* TRY IT
For each line below with the word "agent", write out a copy.

[GIVEN RECORDS — start]

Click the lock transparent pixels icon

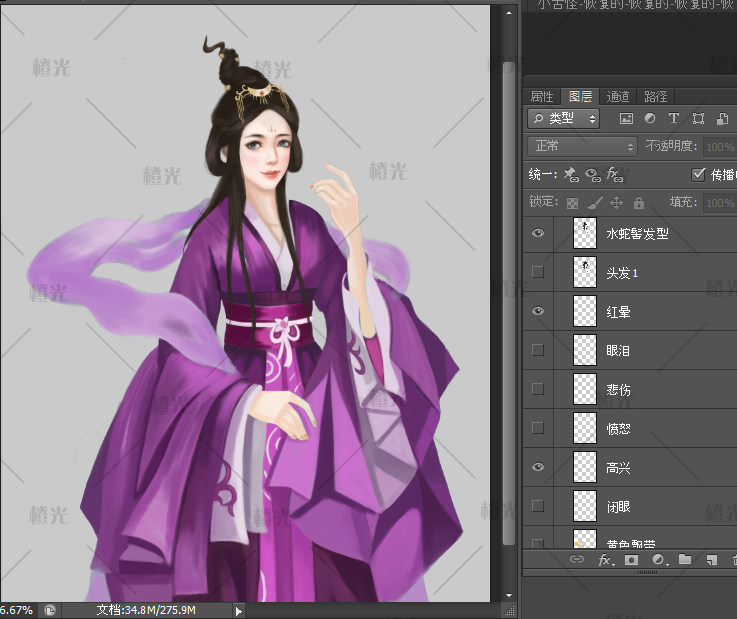tap(573, 203)
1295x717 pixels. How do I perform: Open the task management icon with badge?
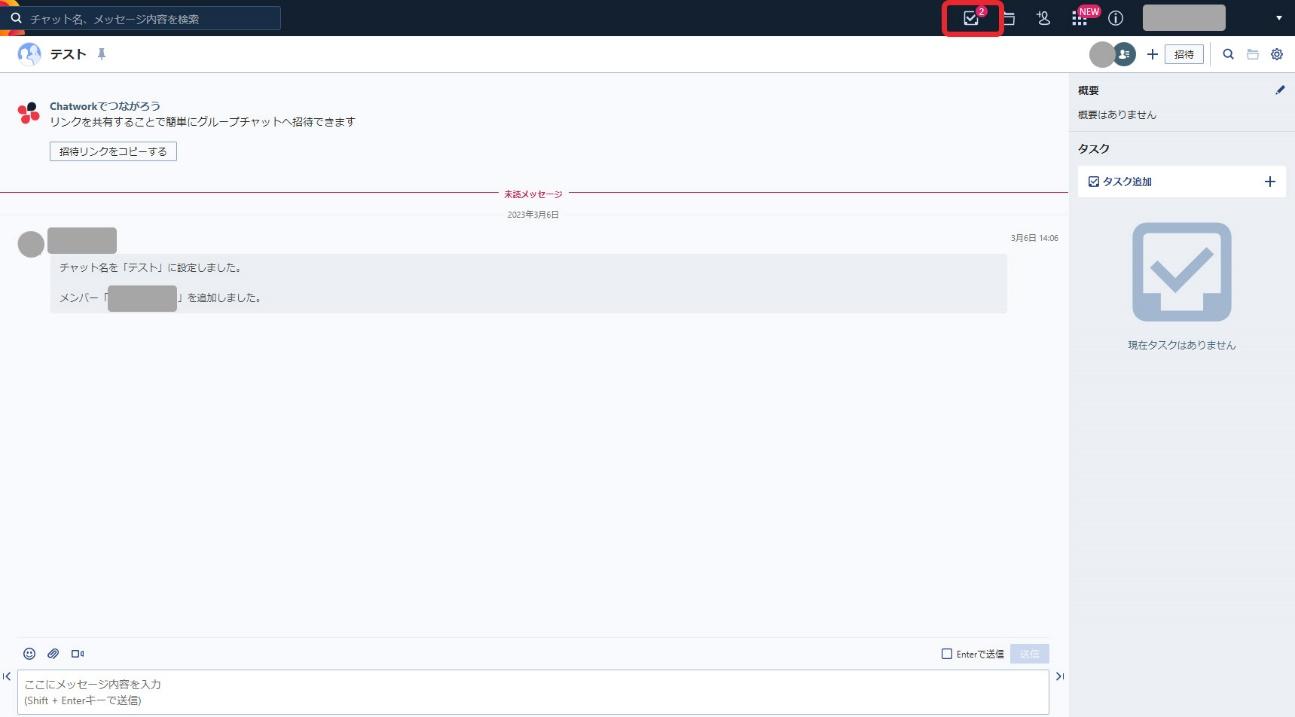pyautogui.click(x=970, y=18)
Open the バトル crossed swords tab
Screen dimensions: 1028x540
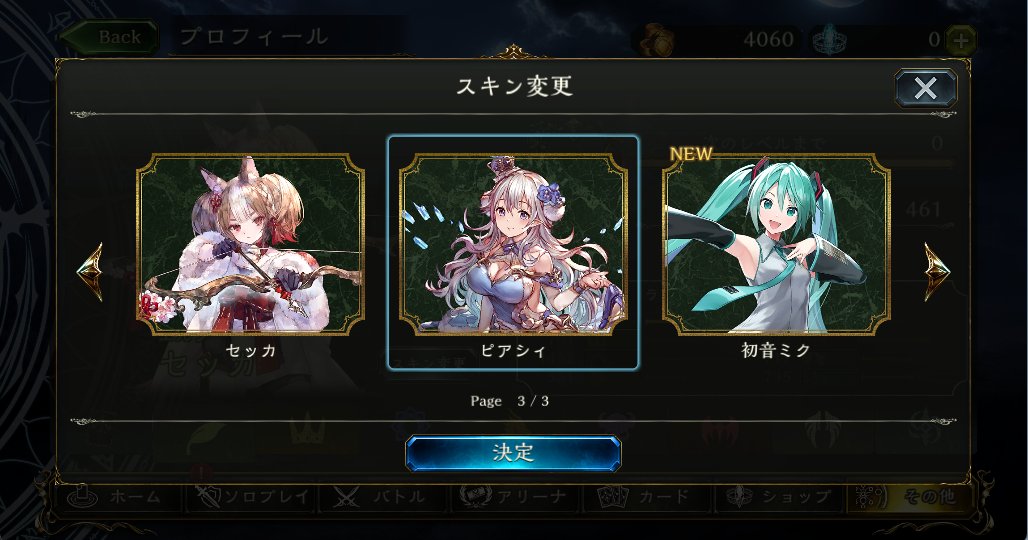384,497
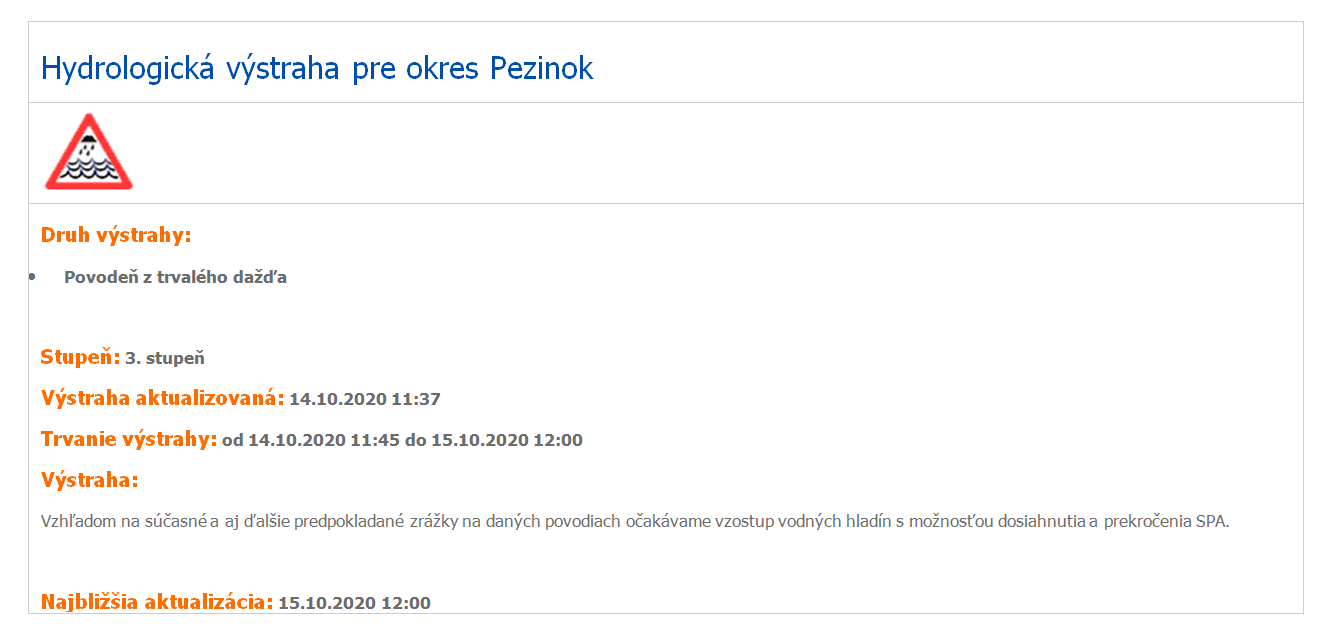Click the update timestamp "14.10.2020 11:37"

(x=365, y=399)
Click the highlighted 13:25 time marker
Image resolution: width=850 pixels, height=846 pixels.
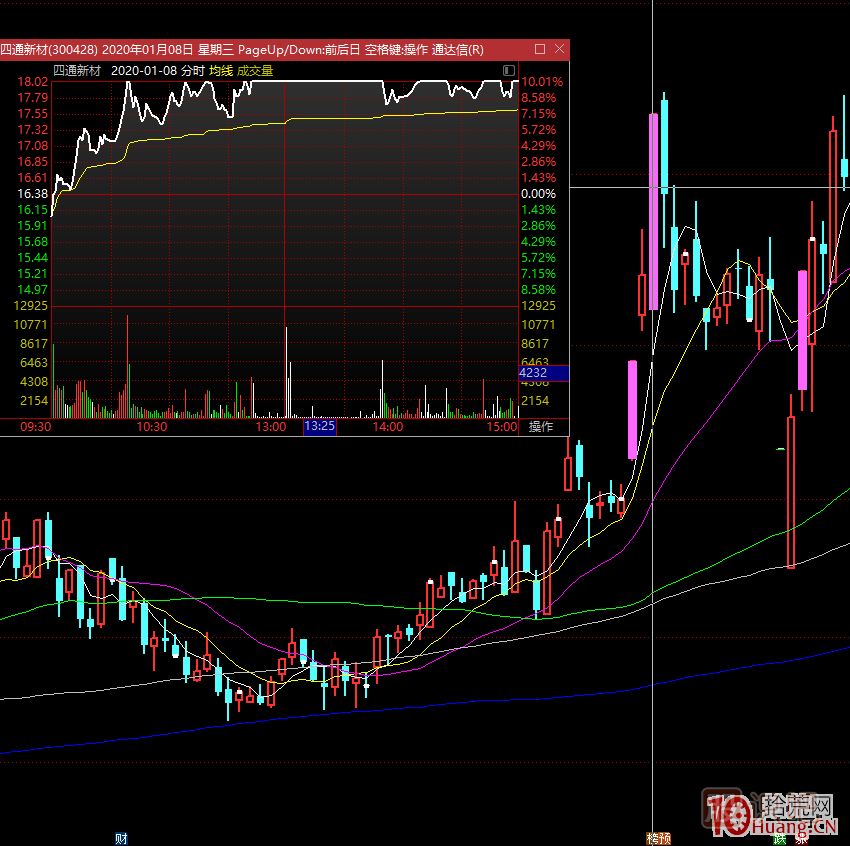coord(320,427)
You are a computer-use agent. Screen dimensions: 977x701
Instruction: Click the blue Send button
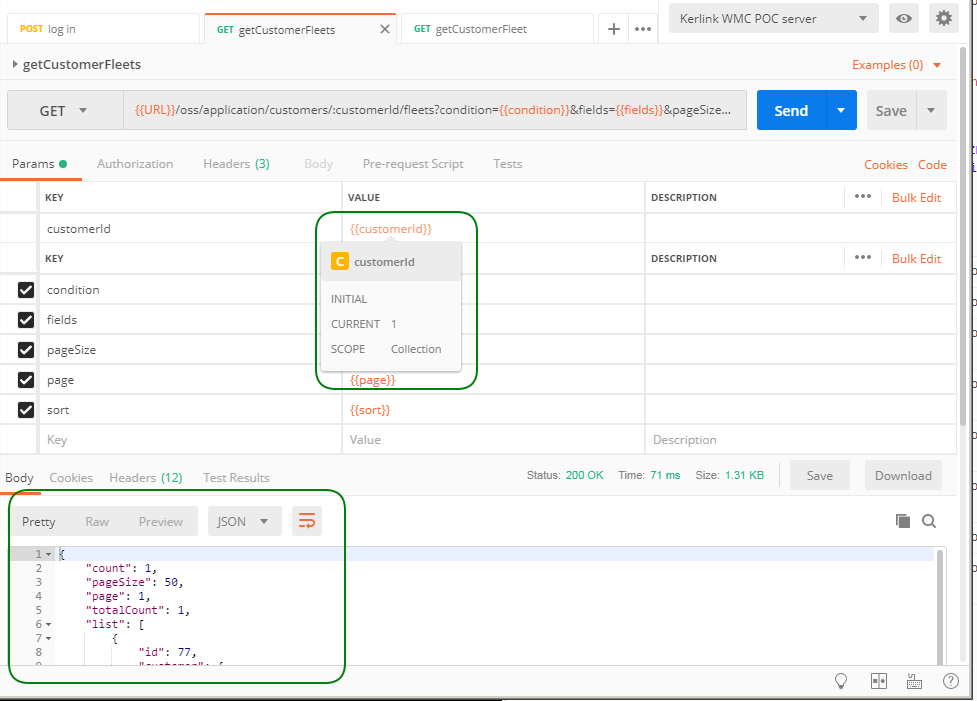pyautogui.click(x=791, y=111)
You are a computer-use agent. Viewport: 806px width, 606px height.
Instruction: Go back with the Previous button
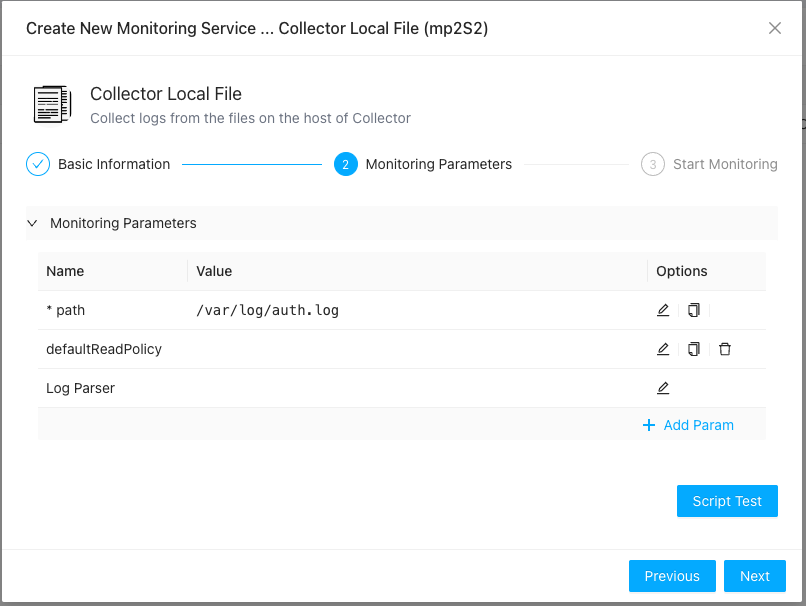(672, 576)
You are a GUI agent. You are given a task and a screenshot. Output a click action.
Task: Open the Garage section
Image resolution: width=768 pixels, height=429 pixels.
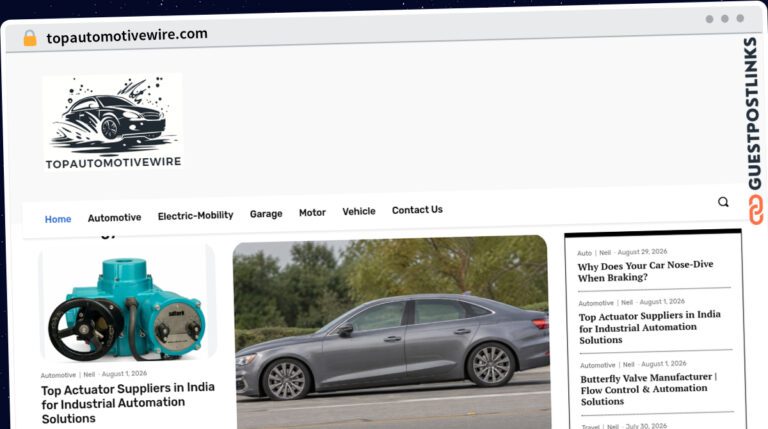[266, 214]
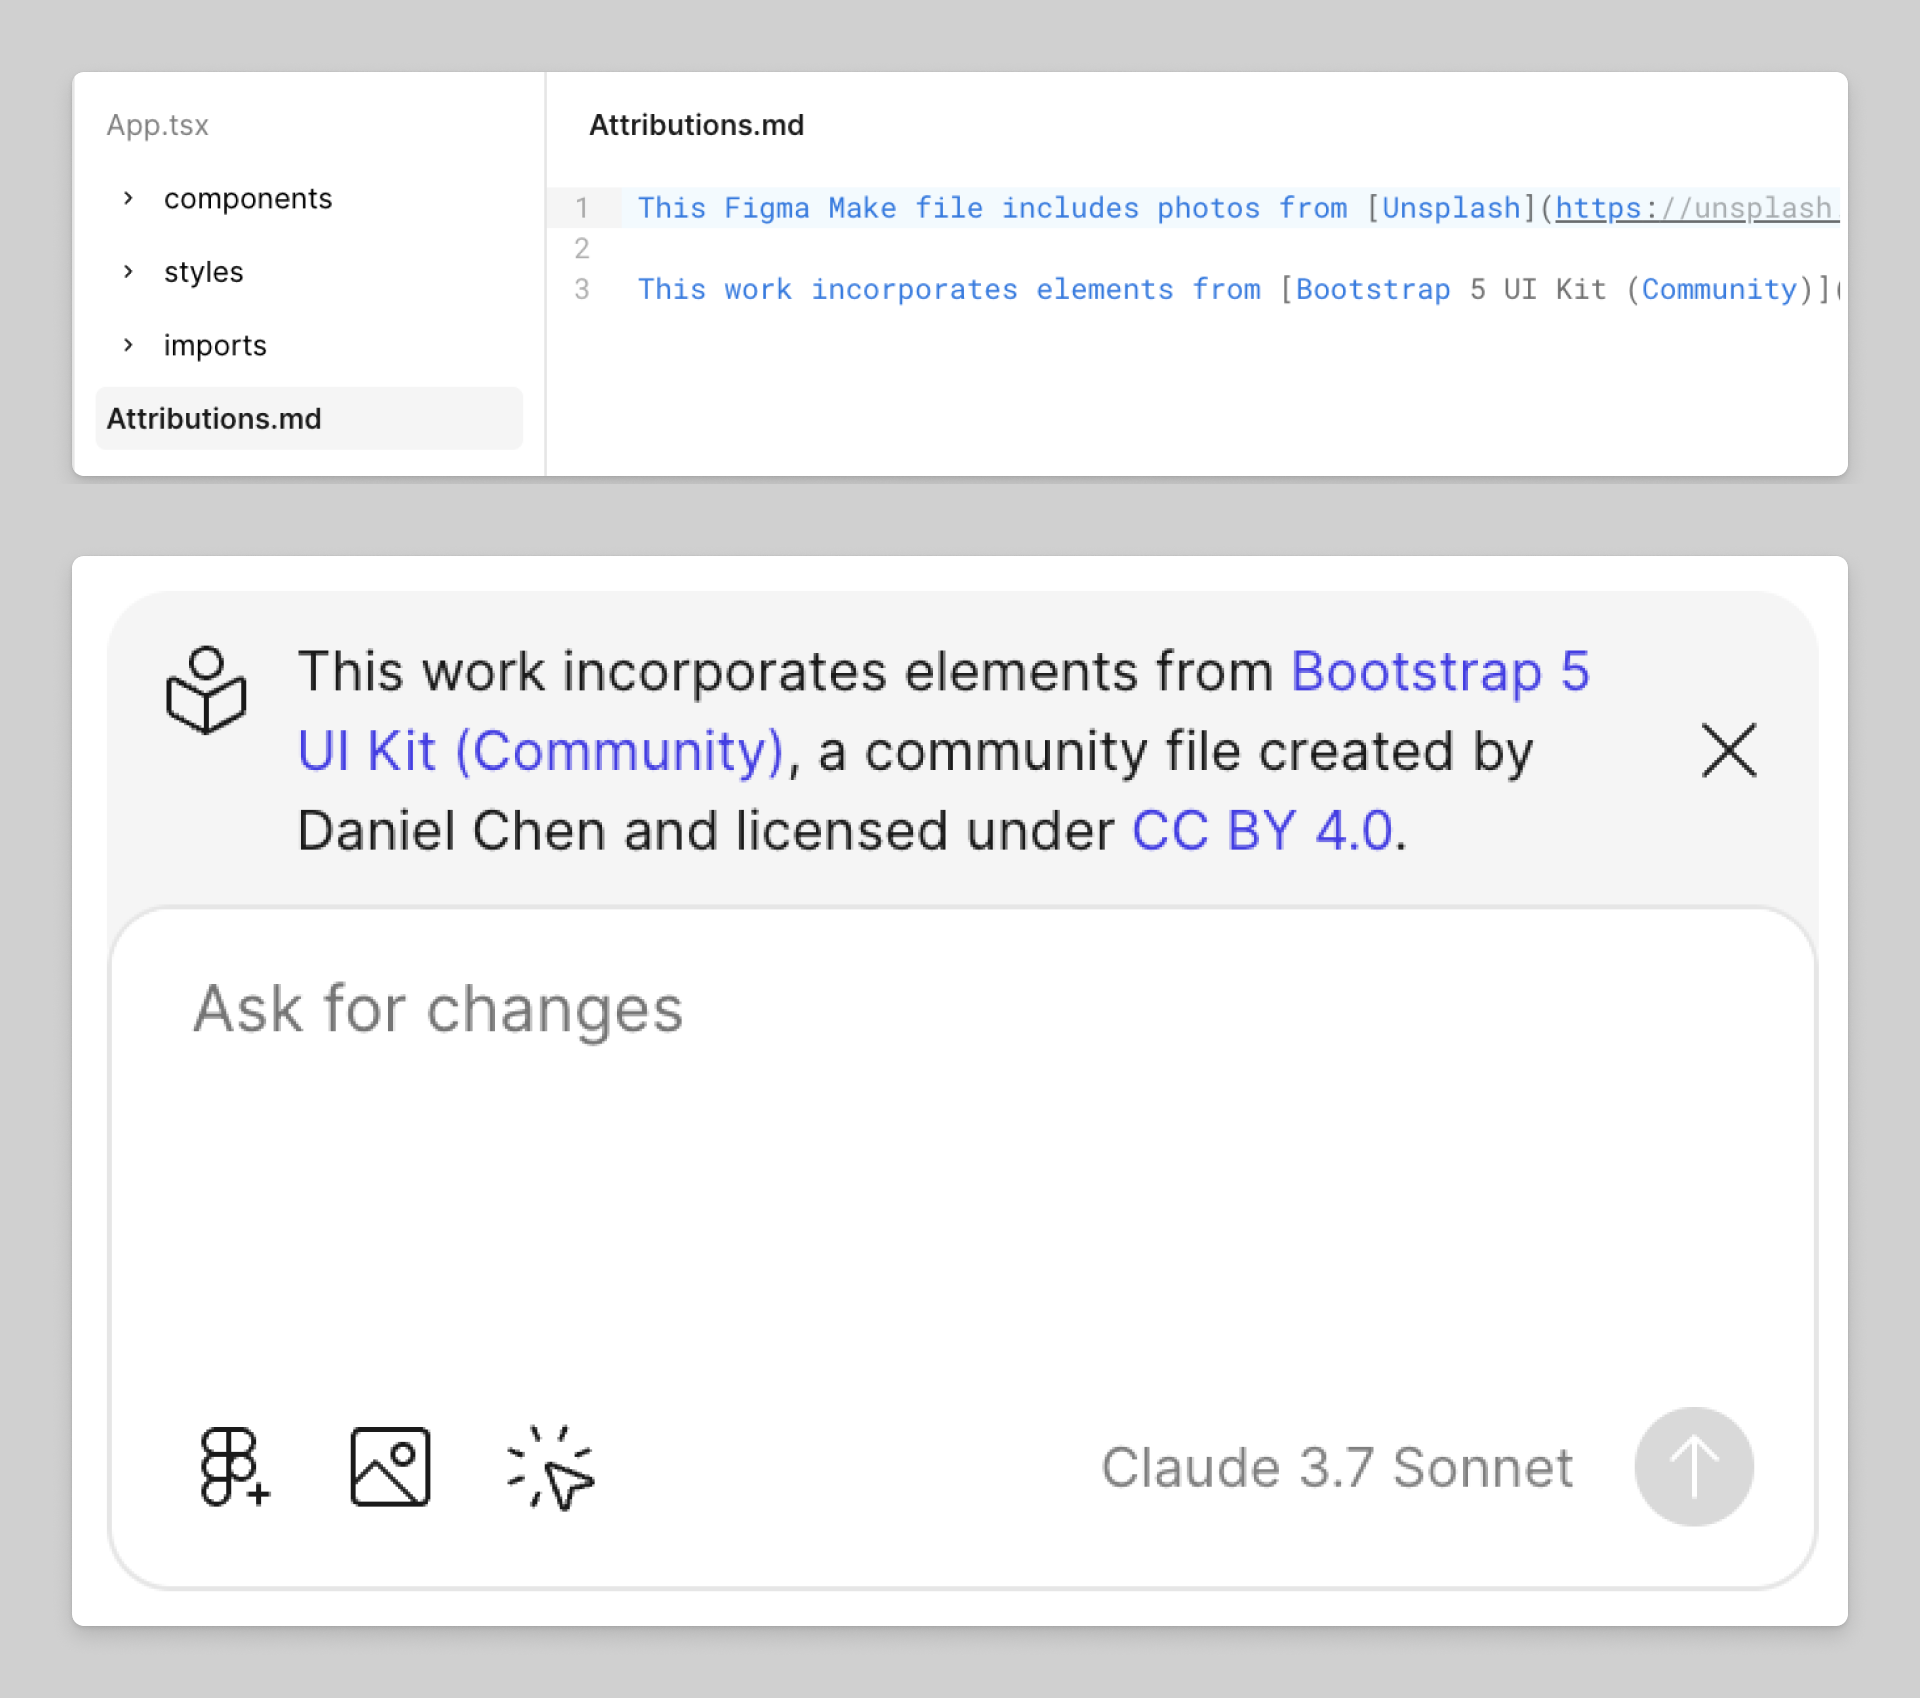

[GIVEN RECORDS — finish]

* TASK OUTPUT
You are a computer-use agent. Screen dimensions: 977x701
You are a computer-use agent. Viewport: 806px width, 606px height.
You are a GUI agent. You are given a task and a screenshot. Output a click action.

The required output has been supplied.